Cours 6: Alexander Keimer
Titre : Introduction to non local conservation law
Durée : 6h
Nom de l'enseignant : Alexander Keimer
Institution de l'enseignant : Researcher at the Institute of Transportation Studies, UC Berkeley.
Pays de l'enseignant : USA
Abstract
We will start by illustrating recent challenges regarding routing applications in road networks and the underlying game theoretical components.
With this motivation in mind we discuss linear conservation laws on networks where one can take advantage of explicit solution formulae in terms of characteristics. On each link we define a conservation law. The conservation laws are coupled at the junctions of the network via the boundary conditions. To obtain a suitable and unique network representation we introduce routing functions (satisfying Kirchhoff's law) which are responsible for distributing the flow at the junctions. We generalize to systems of conservation law to integrate ``commodities'' which can model densities with different destinations, or with different driving or routing behavior.

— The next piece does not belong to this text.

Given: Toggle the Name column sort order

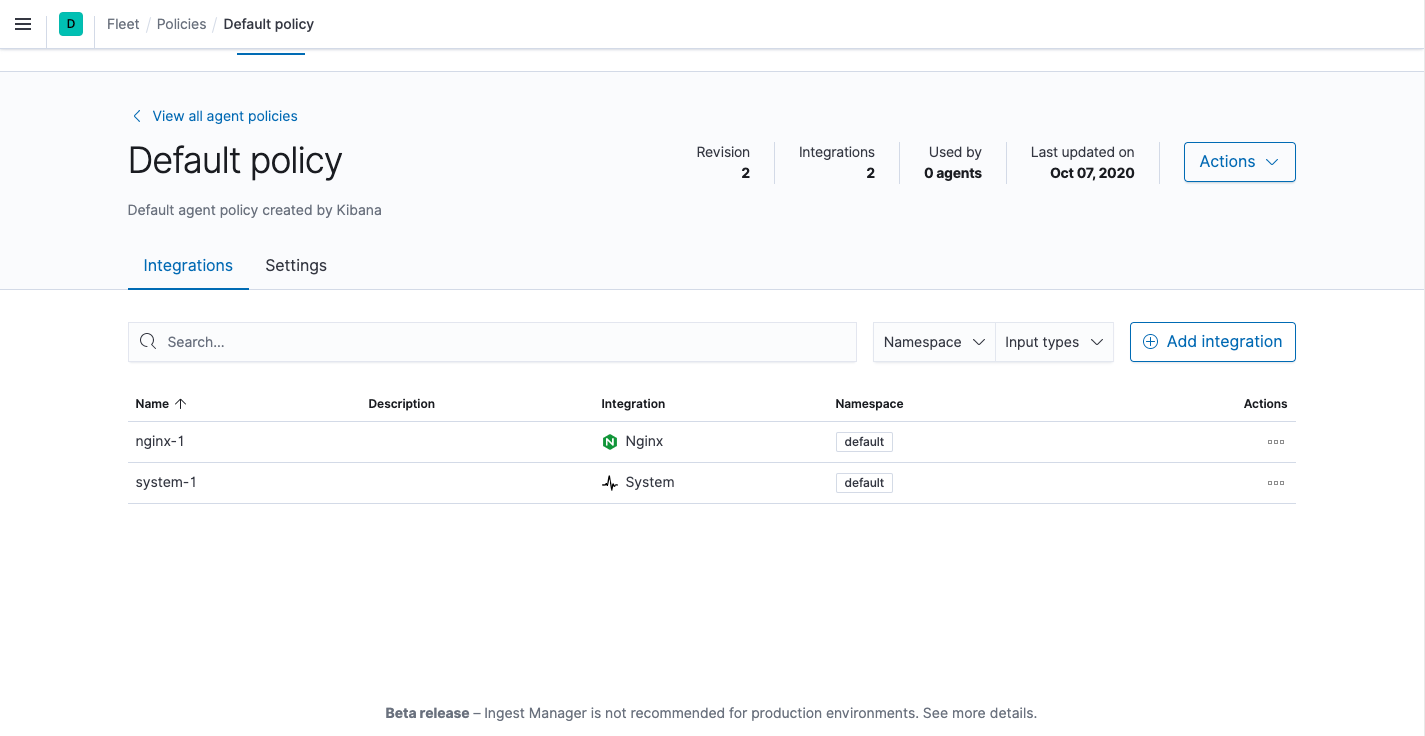Looking at the screenshot, I should [161, 403].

We then discuss some straight forward optimal control problems and game theoretical issues.
Finally, we generalize the dynamics on the links to nonlocal conservation laws. After a short introduction in the well-established theory by means of fixed-point arguments, we then focus on open problem particularly with regard to how to use the nonlocal terms at the junctions to get a reasonable traffic flow models and how to couple multi-commodity models.